Super-fast cell data without waiting for 5G. Is it even possible? A recent article in engadget claims that by using an encoding scheme that’s currently used in cable television, it will be possible to get speeds up to 1000Mbps from your cell phone.
Hold your horses, because even they admit later in the story that you won’t.
LTE, the networking standard used in today’s cell phones, has a “theoretical” maximum of 1Gbps (1000Mbps) in a lab, if all the circuits are empty and you’re getting great reception. But you’ll never get that in the real world. The article says it might be possible to get 100Mbps, and that’s really within reach if there’s plenty of LTE capacity.

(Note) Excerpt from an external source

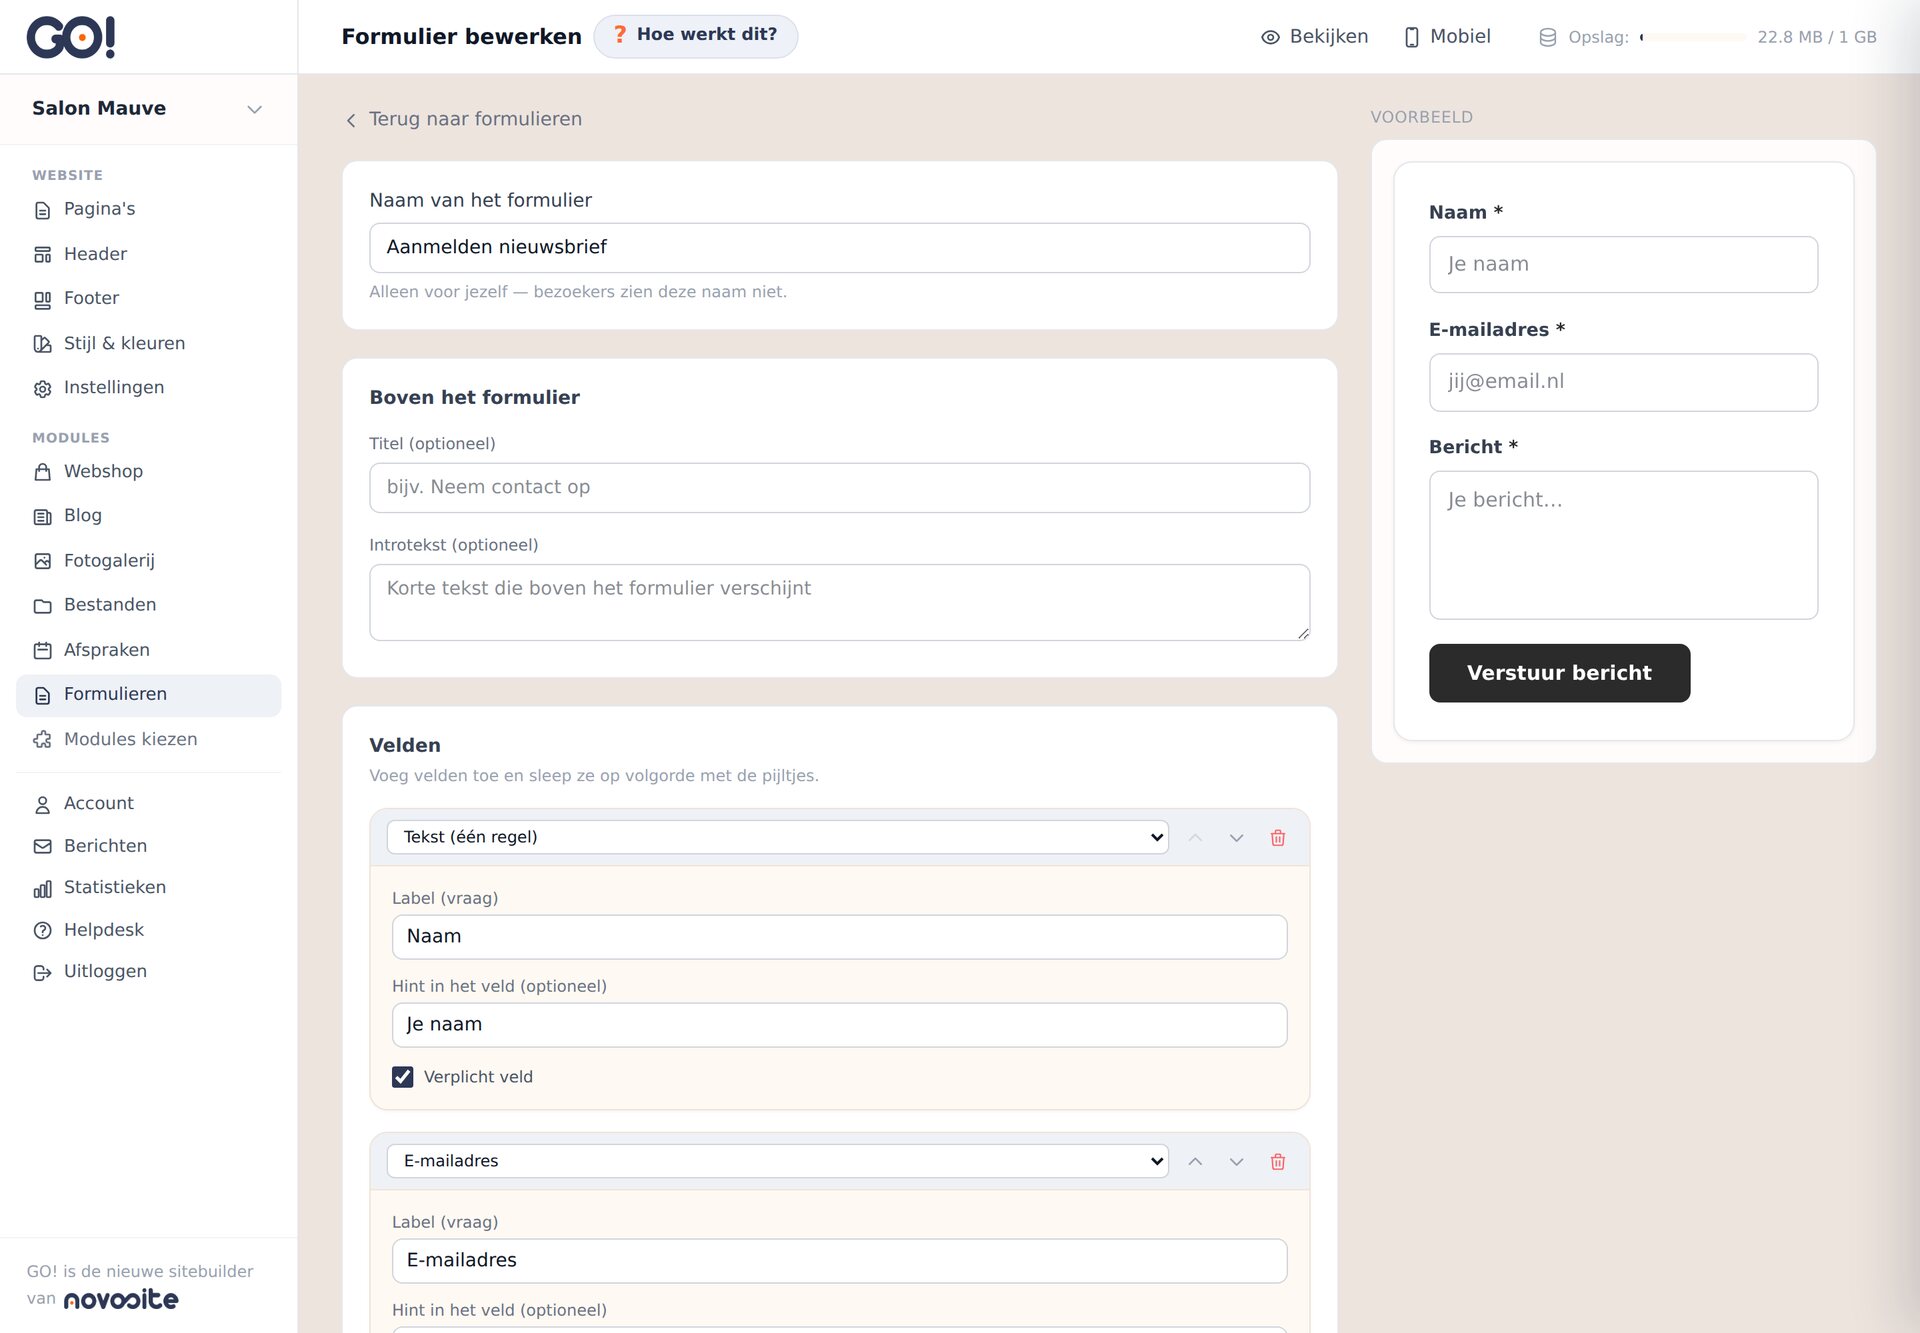Move the E-mailadres field up with the arrow
The image size is (1920, 1333).
pyautogui.click(x=1195, y=1162)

The key is reducing overcrowding on LTE circuits and using this new technique actually makes sense. Right now network data is encoded over the line in a way similar to how TV shows are broadcast over the air. It looks something like this:
Using a technique called QAM allows the same information to be represented in 2D, similar to this:
Now, there’s a lot of science and physics involved with how that all works, but what you need to understand is that you can fit a lot more real information in, if you stack it so it looks like the lower picture instead of the upper one. In fact, the technology they’re talking about using isn’t a 2×2 grid like the picture, it’s an 8×8 grid which allows for even more data to flow smoothly.

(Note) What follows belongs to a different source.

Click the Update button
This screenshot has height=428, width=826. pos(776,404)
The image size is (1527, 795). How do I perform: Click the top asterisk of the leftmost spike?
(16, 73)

The good thing about this move, which is rumored to take place by the end of the year for most major carriers, is that it won’t require a new phone. It’s all about how data flows in the network, not how it gets from the cell tower to your phone. So when this new scheme is implemented in your area, things will “just get better” without your having to buy anything. That’s pretty rare in the cell phone world.
As we move forward into 5G, these technologies will work even better and hopefully allow for the same towers we use now to service even more devices at even faster speeds. But that’s tomorrow. Let’s hope engadget is right and that data speeds take a big jump before the end of the year.